**Work instruction**
Give exactly the lines from the one that contains "At what coordinates should I click to accomplish: Toggle" through the end of the entries below, both included; the pictures stay out.

Screenshot grounding data:
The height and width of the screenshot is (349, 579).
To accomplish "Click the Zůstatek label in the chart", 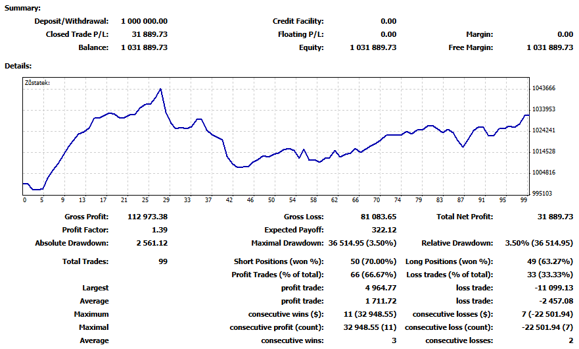I will [x=37, y=83].
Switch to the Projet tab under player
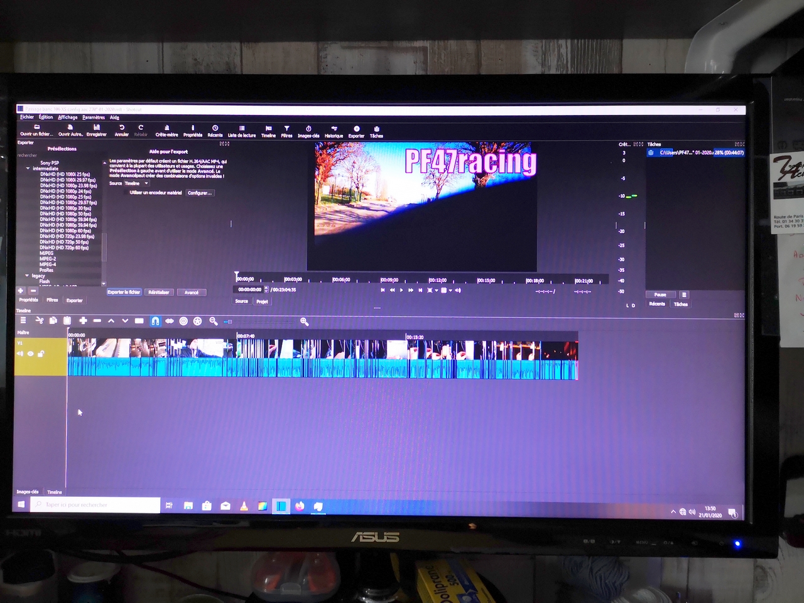The width and height of the screenshot is (804, 603). pos(262,302)
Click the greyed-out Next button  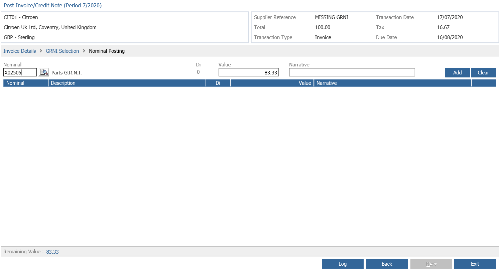(431, 264)
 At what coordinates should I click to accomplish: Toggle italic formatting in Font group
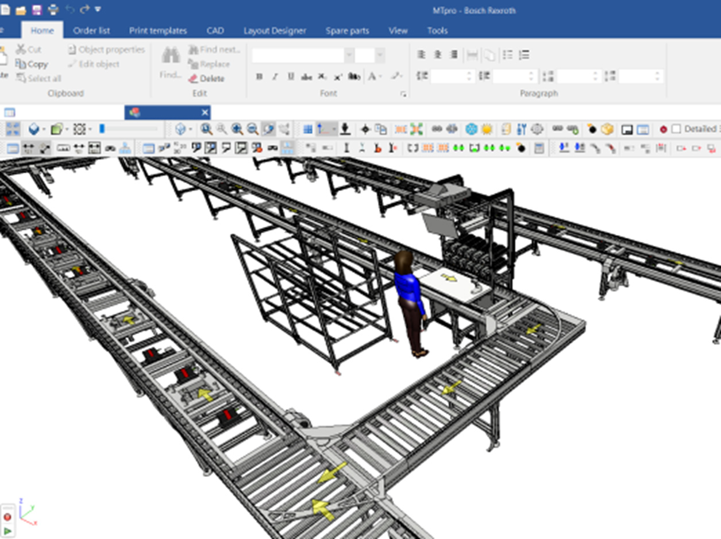tap(275, 77)
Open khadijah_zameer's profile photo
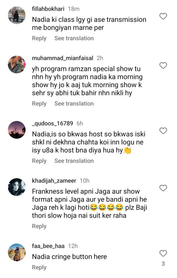Image resolution: width=177 pixels, height=278 pixels. coord(17,187)
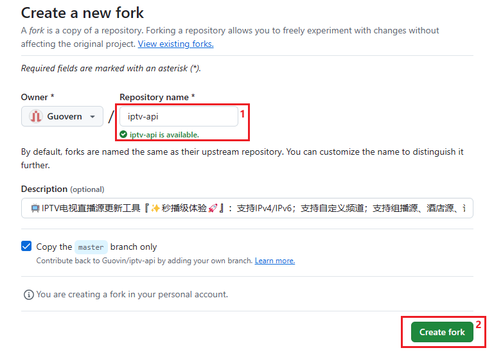The image size is (494, 357).
Task: Click the TV emoji in the description
Action: pos(35,208)
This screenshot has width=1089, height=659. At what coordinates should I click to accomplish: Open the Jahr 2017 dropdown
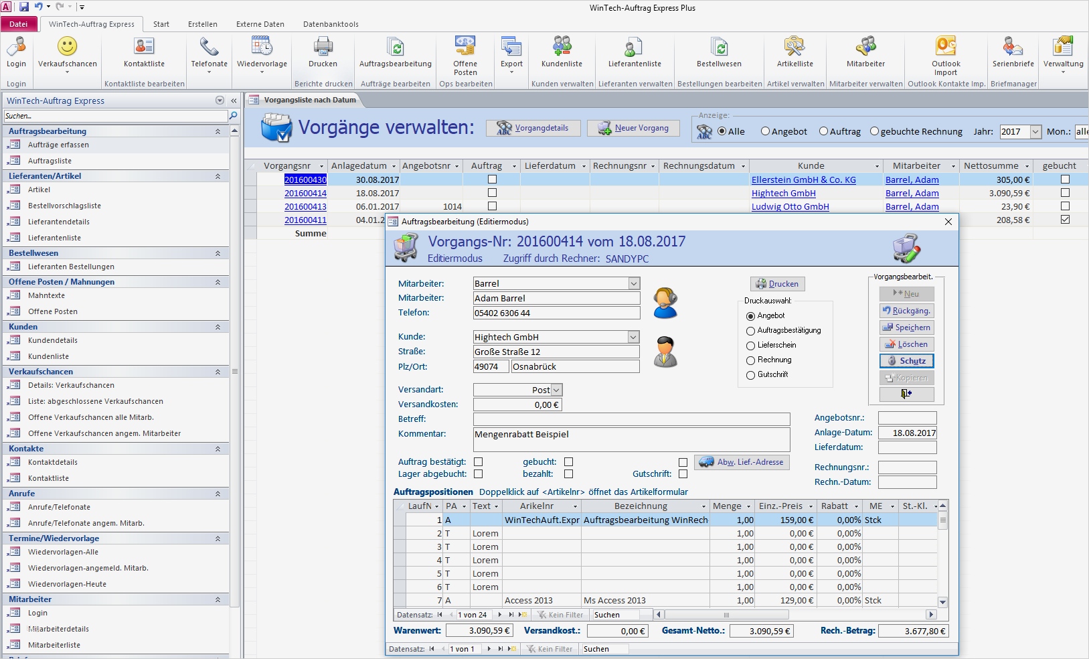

**Exercise output**
 At what coordinates should I click to accomplish: Toggle italic formatting in Font group
tap(275, 77)
Open khadijah_zameer's profile photo
Image resolution: width=177 pixels, height=278 pixels. coord(17,187)
The image size is (494, 357).
Task: Click the TV emoji in the description
Action: pos(35,208)
This screenshot has width=1089, height=659. At what coordinates should I click to accomplish: Open the Jahr 2017 dropdown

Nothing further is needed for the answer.